*Texto:*
########

El oficio de político nunca fue de los más valorados. Ni falta que hace. La admiración debe reservase para quien la merece: los poetas, los médicos de familia, unos cuantos maestros con vocación y algunos panaderos honrados. Pero aún así las últimas encuestas son alarmantes. Si nos guiamos por los datos del CIS, la gente estaría dispuesta a cambiar de acera con tal no cruzarse con un político por la calle. Motivos no faltan. Desde que estrenamos democracia, no creo que haya existido otra época en que en la política haya habido tantos descerebrados por metro cuadrado. Con decir que un sindicato como la UGT, con más de cien años de historia, ha tenido que recurrir a Rodolfo Chiquilicuatre para llamar a la huelga general, está todo dicho. Tampoco resulta nada tranquilizador ver al líder de la oposición y candidato al Gobierno haciéndole promesas estrambóticas a un apóstol de madera policromada, pidiéndole el oro y el moro entre otras mercancías electorales. Puestos a elegir, prefiero a la gente que habla sola por la calle cuando no tiene dinero en el bolsillo o cuando su corazón es un húmedo y anhelante otoño.

En tiempos normales lo único que cabe esperar de un buen gobernante es que no incordie y se limite a dejar que las cosas funcionen. O sea, que los trenes salgan a su hora, las cartas lleguen a su destino y siga habiendo periódicos en el quiosco de la esquina. Pero cuando hay marejada en el Estrecho, se les exige algo más.

Es entonces cuando se echa de menos a los políticos de raza. Gente en la que nadie se fijaría en circunstancias normales, pero que posee una voluntad extraordinaria para dar la talla en momentos críticos. Pedro Solbes, por ejemplo, un hombre más bien soso, perfectamente diseñado para dar el pésame, pero tan de fiar como un marinero viejo. Un socialista que cree en la contabilidad con la misma pasión que otros dedican a los paraísos perdidos. No se trata de ideología. Es otra cosa. Ahí tienen a Rudolf Giuliani. Fue policía, boxeador, fiscal y alcalde de Nueva York. Se equivocaba en los discursos, los niños lloraban cuando los acariciaba ante las cámaras. El 11 de septiembre de 2001 era un político acabado y enfermo de cáncer. Pero durante aquellas horas de horror, con el presidente escondido en una madriguera y el mundo entero en estado de shock, los americanos vieron junto al World Trade Center un tipo calvo, cubierto de polvo, dando órdenes por un megáfono. Era Rudy y estaba al mando.

Lástima que en ninguno de los dos partidos mayoritarios, entre militantes, simpatizantes, arribistas o medio pensionistas, haya candidatos de ese temple. Gente de una pieza, con muchas horas de negociación a las espaldas, viejos maestros del oficio tan poco simpáticos como eficaces, de los que solo nos acordamos cuando truena. Como de Santa Bárbara.

########

*Qué se pide:*
A. Reescribe el pasaje del texto sobre los políticos que comienza en "En tiempos normales" y termina en "exige algo más.", cambiando "trenes" por "autobuses".
B. Según el texto sobre los políticos, ¿por qué los americanos vieron en Rudolf Giuliani a alguien que estaba al mando el 11 de septiembre de 2001?
Para responder, básate exclusivamente en el texto.

*Material proporcionado:*
########

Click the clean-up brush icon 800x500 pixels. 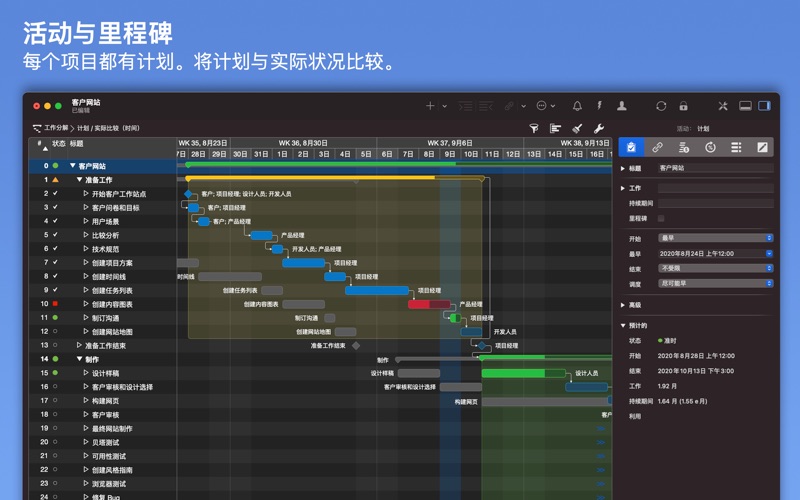[x=577, y=129]
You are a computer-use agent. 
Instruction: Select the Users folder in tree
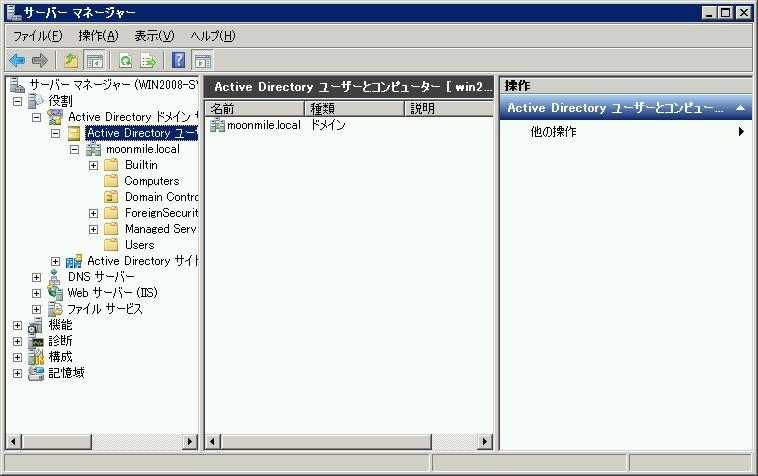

########

*Soluciones por tarea:*
A.
En tiempos normales lo único que cabe esperar de un buen gobernante es que no incordie y se limite a dejar que las cosas funcionen. O sea, que los autobuses salgan a su hora, las cartas lleguen a su destino y siga habiendo periódicos en el quiosco de la esquina. Pero cuando hay marejada en el Estrecho, se les exige algo más.

B. Durante aquellas horas de horror, el presidente estaba escondido en una madriguera y el mundo entero estaba en estado de shock. Mientras tanto, Giuliani apareció junto al World Trade Center, calvo y cubierto de polvo, dando órdenes por un megáfono.